**MATERIAL TO PROCESS:**

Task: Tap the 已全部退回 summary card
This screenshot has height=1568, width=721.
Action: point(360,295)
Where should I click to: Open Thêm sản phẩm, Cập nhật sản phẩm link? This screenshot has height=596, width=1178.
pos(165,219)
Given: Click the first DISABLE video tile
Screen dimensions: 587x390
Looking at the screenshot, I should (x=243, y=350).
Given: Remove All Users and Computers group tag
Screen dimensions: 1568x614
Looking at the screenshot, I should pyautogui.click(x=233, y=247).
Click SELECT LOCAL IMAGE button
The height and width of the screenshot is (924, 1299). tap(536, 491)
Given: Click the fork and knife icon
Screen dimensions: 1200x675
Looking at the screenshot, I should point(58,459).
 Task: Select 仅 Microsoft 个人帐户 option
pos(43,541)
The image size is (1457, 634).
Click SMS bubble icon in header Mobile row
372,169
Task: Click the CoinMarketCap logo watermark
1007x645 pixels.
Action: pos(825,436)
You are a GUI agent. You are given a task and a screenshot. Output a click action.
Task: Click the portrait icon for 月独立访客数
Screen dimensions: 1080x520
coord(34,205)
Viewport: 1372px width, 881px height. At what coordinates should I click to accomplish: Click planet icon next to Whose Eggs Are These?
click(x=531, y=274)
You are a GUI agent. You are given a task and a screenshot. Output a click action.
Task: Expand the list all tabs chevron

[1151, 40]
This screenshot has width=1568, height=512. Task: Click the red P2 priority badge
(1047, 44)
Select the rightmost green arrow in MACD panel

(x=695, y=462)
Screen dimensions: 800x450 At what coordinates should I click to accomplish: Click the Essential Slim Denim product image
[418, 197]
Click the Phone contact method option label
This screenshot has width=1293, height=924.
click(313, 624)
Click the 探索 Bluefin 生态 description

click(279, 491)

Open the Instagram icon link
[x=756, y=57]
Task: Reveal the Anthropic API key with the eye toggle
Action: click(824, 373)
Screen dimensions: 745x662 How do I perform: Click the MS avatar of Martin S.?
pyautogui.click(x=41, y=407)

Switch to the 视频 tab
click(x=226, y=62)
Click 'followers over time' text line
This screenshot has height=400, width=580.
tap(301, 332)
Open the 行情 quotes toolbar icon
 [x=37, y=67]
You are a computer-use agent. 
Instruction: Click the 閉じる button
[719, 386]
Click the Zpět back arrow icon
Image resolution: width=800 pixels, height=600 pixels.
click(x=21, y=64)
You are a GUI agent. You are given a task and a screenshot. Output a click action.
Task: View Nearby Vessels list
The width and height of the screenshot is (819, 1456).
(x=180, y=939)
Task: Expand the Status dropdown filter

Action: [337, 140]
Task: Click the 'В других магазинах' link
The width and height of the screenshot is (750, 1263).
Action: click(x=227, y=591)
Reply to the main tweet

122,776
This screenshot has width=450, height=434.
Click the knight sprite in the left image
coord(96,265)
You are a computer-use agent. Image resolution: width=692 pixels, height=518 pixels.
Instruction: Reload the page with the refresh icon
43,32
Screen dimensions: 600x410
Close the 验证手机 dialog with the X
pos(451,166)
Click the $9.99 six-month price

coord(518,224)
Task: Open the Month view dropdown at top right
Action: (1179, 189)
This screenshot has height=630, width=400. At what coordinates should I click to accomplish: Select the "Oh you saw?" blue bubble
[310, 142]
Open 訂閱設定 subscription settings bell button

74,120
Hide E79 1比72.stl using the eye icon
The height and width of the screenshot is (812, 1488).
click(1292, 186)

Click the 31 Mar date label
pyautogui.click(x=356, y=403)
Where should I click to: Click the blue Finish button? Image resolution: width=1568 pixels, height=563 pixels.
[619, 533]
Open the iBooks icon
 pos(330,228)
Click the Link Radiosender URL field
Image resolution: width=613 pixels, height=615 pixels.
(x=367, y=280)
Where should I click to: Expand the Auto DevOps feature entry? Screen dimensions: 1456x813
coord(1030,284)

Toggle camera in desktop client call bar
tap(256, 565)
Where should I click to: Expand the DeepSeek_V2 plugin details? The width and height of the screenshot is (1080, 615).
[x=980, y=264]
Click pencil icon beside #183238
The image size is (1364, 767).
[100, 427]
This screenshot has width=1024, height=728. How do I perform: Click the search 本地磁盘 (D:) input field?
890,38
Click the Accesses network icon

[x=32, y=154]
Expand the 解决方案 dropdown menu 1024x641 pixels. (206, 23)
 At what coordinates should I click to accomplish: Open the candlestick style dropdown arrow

**WHAT IS BEING ASKED:** Print the records above in full, exactly.

**RESULT FOR THIS EXERCISE:**
Task: Tap the 已全部退回 summary card
This screenshot has height=1568, width=721.
Action: point(360,295)
Where should I click to: Open Thêm sản phẩm, Cập nhật sản phẩm link? This screenshot has height=596, width=1178.
pos(165,219)
Given: Click the first DISABLE video tile
Screen dimensions: 587x390
Looking at the screenshot, I should (x=243, y=350).
Given: Remove All Users and Computers group tag
Screen dimensions: 1568x614
Looking at the screenshot, I should pyautogui.click(x=233, y=247).
Click SELECT LOCAL IMAGE button
The height and width of the screenshot is (924, 1299). tap(536, 491)
Given: Click the fork and knife icon
Screen dimensions: 1200x675
Looking at the screenshot, I should point(58,459).
 Task: Select 仅 Microsoft 个人帐户 option
pos(43,541)
The image size is (1457, 634).
Click SMS bubble icon in header Mobile row
372,169
Task: Click the CoinMarketCap logo watermark
1007x645 pixels.
Action: pos(825,436)
You are a GUI agent. You are given a task and a screenshot. Output a click action.
Task: Click the portrait icon for 月独立访客数
Screen dimensions: 1080x520
coord(34,205)
Viewport: 1372px width, 881px height. At what coordinates should I click to accomplish: Click planet icon next to Whose Eggs Are These?
click(x=531, y=274)
You are a GUI agent. You are given a task and a screenshot. Output a click action.
Task: Expand the list all tabs chevron

[1151, 40]
This screenshot has width=1568, height=512. Task: Click the red P2 priority badge
(1047, 44)
Select the rightmost green arrow in MACD panel

(x=695, y=462)
Screen dimensions: 800x450 At what coordinates should I click to accomplish: Click the Essential Slim Denim product image
[418, 197]
Click the Phone contact method option label
This screenshot has width=1293, height=924.
click(313, 624)
Click the 探索 Bluefin 生态 description

click(279, 491)

Open the Instagram icon link
[x=756, y=57]
Task: Reveal the Anthropic API key with the eye toggle
Action: click(824, 373)
Screen dimensions: 745x662 How do I perform: Click the MS avatar of Martin S.?
pyautogui.click(x=41, y=407)

Switch to the 视频 tab
click(x=226, y=62)
Click 'followers over time' text line
This screenshot has height=400, width=580.
tap(301, 332)
Open the 行情 quotes toolbar icon
 [x=37, y=67]
You are a computer-use agent. 
Instruction: Click the 閉じる button
[719, 386]
Click the Zpět back arrow icon
Image resolution: width=800 pixels, height=600 pixels.
click(x=21, y=64)
You are a GUI agent. You are given a task and a screenshot. Output a click action.
Task: View Nearby Vessels list
The width and height of the screenshot is (819, 1456).
(x=180, y=939)
Task: Expand the Status dropdown filter

Action: [337, 140]
Task: Click the 'В других магазинах' link
The width and height of the screenshot is (750, 1263).
Action: click(x=227, y=591)
Reply to the main tweet

122,776
This screenshot has width=450, height=434.
Click the knight sprite in the left image
coord(96,265)
You are a computer-use agent. Image resolution: width=692 pixels, height=518 pixels.
Instruction: Reload the page with the refresh icon
43,32
Screen dimensions: 600x410
Close the 验证手机 dialog with the X
pos(451,166)
Click the $9.99 six-month price

coord(518,224)
Task: Open the Month view dropdown at top right
Action: (1179, 189)
This screenshot has height=630, width=400. At what coordinates should I click to accomplish: Select the "Oh you saw?" blue bubble
[310, 142]
Open 訂閱設定 subscription settings bell button

74,120
Hide E79 1比72.stl using the eye icon
The height and width of the screenshot is (812, 1488).
click(1292, 186)

Click the 31 Mar date label
pyautogui.click(x=356, y=403)
Where should I click to: Click the blue Finish button? Image resolution: width=1568 pixels, height=563 pixels.
[619, 533]
Open the iBooks icon
 pos(330,228)
Click the Link Radiosender URL field
Image resolution: width=613 pixels, height=615 pixels.
(x=367, y=280)
Where should I click to: Expand the Auto DevOps feature entry? Screen dimensions: 1456x813
coord(1030,284)

Toggle camera in desktop client call bar
tap(256, 565)
Where should I click to: Expand the DeepSeek_V2 plugin details? The width and height of the screenshot is (1080, 615).
[x=980, y=264]
Click pencil icon beside #183238
The image size is (1364, 767).
[100, 427]
This screenshot has width=1024, height=728. How do I perform: Click the search 本地磁盘 (D:) input field?
890,38
Click the Accesses network icon

[x=32, y=154]
Expand the 解决方案 dropdown menu 1024x641 pixels. (206, 23)
 At what coordinates should I click to accomplish: Open the candlestick style dropdown arrow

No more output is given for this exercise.